May Day: flowers on the door, or a distress signal?


                                     
                                          May is a very interesting month. 



For Catholics, 
it's the month to honor the Virgin Mary.

For Pagans, it's the month of the Goddess, and the holiday Beltane
It is also the month for May baskets, 
                                                                     
Maypoles, 





                                             Mother's Day, 


              And Saving the whales.

                            But amidst all those happy inferences, 
                                 Mayday is also a distress signal!


Mayday, mayday, mayday
Mayday is an emergency procedure word used internationally as a distress signal in voice procedure radio communications. It derives from the French venez m'aider, meaning "come help me".




It is used to signal a life-threatening emergency primarily by mariners and aviators but in some countries local organizations such as police forces, firefighters, and transportation organizations may also use the term. The call is always given three times in a row ("Mayday Mayday Mayday") to prevent mistaking it for some similar-sounding phrase under noisy conditions, and to distinguish an actual Mayday call from a message about a Mayday call.

The Mayday call sign was originated in 1923 by Frederick Stanley Mockford (1897–1962). A senior radio officer at Croydon Airport in London, Mockford was asked to think of a word that would indicate distress and would easily be understood by all pilots and ground staff in an emergency. Since much of the traffic at the time was between Croydon and Le Bourget Airport in Paris, he proposed the word "Mayday" from the French m’aider, as mentioned above, which means "come help me." 


     Making a hoax mayday call is a criminal act in many countries because of the danger to the rescuers' lives that a search-and-rescue operation can create, the potential for real emergencies elsewhere, as well as the very high costs of such rescue efforts. 

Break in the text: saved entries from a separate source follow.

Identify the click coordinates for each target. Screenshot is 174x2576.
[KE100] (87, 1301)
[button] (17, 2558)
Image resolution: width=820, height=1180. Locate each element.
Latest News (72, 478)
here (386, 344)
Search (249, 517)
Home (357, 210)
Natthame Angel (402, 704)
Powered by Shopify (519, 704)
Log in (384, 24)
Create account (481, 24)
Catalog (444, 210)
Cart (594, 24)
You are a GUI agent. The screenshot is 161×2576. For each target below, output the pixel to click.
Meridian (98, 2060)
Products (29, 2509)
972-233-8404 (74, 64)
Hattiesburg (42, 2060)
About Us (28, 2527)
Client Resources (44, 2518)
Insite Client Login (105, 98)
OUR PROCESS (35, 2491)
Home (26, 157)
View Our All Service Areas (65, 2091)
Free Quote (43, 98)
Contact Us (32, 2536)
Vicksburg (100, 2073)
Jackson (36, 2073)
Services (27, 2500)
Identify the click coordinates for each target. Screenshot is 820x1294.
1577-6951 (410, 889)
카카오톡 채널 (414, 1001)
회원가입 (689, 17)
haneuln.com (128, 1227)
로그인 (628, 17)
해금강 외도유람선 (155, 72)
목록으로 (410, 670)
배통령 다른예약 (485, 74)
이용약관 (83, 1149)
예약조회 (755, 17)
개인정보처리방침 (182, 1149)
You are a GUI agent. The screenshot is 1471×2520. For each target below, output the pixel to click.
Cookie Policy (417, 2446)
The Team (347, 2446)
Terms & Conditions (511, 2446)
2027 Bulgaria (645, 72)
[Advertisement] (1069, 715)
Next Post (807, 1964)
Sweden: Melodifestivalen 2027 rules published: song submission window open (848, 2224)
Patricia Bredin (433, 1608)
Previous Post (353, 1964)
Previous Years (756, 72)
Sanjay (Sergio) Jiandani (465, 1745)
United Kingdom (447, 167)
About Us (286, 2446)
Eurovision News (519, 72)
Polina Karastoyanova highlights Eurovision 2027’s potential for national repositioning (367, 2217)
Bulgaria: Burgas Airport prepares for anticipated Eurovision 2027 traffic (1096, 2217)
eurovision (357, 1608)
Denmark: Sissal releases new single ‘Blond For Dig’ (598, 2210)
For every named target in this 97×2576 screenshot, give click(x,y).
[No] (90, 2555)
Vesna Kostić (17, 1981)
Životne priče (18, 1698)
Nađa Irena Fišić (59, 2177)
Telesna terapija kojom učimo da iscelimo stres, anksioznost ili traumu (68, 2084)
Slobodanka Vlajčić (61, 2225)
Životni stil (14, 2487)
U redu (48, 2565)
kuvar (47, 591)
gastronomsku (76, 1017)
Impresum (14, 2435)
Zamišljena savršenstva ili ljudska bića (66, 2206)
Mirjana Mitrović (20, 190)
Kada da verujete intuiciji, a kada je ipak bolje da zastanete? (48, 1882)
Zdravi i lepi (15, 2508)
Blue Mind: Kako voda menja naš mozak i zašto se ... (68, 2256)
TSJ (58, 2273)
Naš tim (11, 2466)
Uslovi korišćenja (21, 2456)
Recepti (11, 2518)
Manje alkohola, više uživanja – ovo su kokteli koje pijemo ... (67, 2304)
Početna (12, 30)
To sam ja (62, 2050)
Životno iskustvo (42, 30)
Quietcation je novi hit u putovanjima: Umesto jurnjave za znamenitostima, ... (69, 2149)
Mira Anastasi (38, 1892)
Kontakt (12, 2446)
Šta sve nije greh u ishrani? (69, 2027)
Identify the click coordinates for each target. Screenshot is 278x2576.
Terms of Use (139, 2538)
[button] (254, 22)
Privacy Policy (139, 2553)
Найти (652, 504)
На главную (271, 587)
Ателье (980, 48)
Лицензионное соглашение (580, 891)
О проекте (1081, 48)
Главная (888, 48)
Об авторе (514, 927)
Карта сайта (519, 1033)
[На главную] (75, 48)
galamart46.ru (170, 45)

For example, making a false distress call in the United States is a federal crime carrying sanctions of up to six years imprisonment, and a fine of $250,000. The coast guard can be contacted in situations that are not emergencies (out of fuel, etc.) by calling "Coastguard, Coastguard, Coastguard, this is (name of vessel)", on VHF channel 16. In many countries special training and a license are required to use a mobile radio transmitter legally, although anyone may legally use one to summon help in a real emergency.

That's all for now...
                             Wishing you baskets of flowers, 
             and never having to use Mayday,Mayday, Mayday.